## DATA FOR THIS TASK
# # # # # # #
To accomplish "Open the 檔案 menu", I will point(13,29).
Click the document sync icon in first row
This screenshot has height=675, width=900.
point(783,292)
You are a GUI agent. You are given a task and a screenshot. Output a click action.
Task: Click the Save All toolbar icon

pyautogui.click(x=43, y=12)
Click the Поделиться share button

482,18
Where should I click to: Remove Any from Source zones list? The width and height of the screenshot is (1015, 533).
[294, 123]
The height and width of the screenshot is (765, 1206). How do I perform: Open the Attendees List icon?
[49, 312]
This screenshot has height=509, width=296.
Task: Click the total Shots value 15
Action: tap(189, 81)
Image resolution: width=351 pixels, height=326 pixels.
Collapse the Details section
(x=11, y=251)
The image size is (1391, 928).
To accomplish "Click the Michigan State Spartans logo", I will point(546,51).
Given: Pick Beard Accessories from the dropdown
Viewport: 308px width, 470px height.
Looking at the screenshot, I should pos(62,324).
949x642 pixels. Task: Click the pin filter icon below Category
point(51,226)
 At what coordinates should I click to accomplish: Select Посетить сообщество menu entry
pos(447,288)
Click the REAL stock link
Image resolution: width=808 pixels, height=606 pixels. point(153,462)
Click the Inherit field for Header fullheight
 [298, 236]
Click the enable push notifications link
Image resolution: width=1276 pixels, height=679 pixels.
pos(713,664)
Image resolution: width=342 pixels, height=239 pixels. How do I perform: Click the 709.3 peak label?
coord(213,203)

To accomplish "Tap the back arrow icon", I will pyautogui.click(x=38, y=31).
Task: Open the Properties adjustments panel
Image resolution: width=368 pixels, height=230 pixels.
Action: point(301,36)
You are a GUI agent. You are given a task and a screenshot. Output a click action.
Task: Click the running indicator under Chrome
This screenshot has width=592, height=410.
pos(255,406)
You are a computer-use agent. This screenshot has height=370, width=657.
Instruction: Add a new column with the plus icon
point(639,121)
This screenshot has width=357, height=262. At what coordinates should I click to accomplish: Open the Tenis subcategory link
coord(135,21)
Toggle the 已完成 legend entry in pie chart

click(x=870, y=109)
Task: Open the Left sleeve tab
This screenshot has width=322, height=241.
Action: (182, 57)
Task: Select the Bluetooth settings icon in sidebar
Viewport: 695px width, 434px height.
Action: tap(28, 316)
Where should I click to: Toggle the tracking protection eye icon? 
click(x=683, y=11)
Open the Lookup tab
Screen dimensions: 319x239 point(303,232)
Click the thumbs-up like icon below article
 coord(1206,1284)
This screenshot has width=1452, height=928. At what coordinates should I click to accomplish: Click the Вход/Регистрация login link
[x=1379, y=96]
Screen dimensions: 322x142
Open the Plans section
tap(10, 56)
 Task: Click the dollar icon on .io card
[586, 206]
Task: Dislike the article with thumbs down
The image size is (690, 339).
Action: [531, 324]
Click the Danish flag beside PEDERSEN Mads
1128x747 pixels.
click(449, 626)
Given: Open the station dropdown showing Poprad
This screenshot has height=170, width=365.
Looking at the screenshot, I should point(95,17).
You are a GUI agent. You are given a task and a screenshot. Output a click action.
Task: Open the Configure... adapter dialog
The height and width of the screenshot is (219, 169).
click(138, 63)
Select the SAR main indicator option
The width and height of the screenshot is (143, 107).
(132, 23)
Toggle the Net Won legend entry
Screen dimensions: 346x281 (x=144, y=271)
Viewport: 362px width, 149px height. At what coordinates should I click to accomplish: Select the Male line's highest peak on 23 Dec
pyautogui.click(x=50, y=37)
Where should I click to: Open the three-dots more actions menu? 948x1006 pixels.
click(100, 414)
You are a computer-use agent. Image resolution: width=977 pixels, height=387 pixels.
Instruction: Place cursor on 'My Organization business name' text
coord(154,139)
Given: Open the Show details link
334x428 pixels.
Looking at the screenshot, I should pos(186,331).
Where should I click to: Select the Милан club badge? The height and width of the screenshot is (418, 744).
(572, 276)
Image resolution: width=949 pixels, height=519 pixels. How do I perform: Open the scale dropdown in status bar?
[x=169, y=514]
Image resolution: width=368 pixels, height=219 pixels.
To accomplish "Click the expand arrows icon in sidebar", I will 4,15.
# # # # # # #
## DESCRIPTION OF THE TASK
Please copy out, word for word, the lines of the material above, starting at the line that contains "Task: Open the Properties adjustments panel" and ending at the line that contains "coord(1206,1284)".

## RESULT FOR THIS TASK
Task: Open the Properties adjustments panel
Image resolution: width=368 pixels, height=230 pixels.
Action: point(301,36)
You are a GUI agent. You are given a task and a screenshot. Output a click action.
Task: Click the running indicator under Chrome
This screenshot has width=592, height=410.
pos(255,406)
You are a computer-use agent. This screenshot has height=370, width=657.
Instruction: Add a new column with the plus icon
point(639,121)
This screenshot has width=357, height=262. At what coordinates should I click to accomplish: Open the Tenis subcategory link
coord(135,21)
Toggle the 已完成 legend entry in pie chart

click(x=870, y=109)
Task: Open the Left sleeve tab
This screenshot has width=322, height=241.
Action: (182, 57)
Task: Select the Bluetooth settings icon in sidebar
Viewport: 695px width, 434px height.
Action: tap(28, 316)
Where should I click to: Toggle the tracking protection eye icon? 
click(x=683, y=11)
Open the Lookup tab
Screen dimensions: 319x239 point(303,232)
Click the thumbs-up like icon below article
 coord(1206,1284)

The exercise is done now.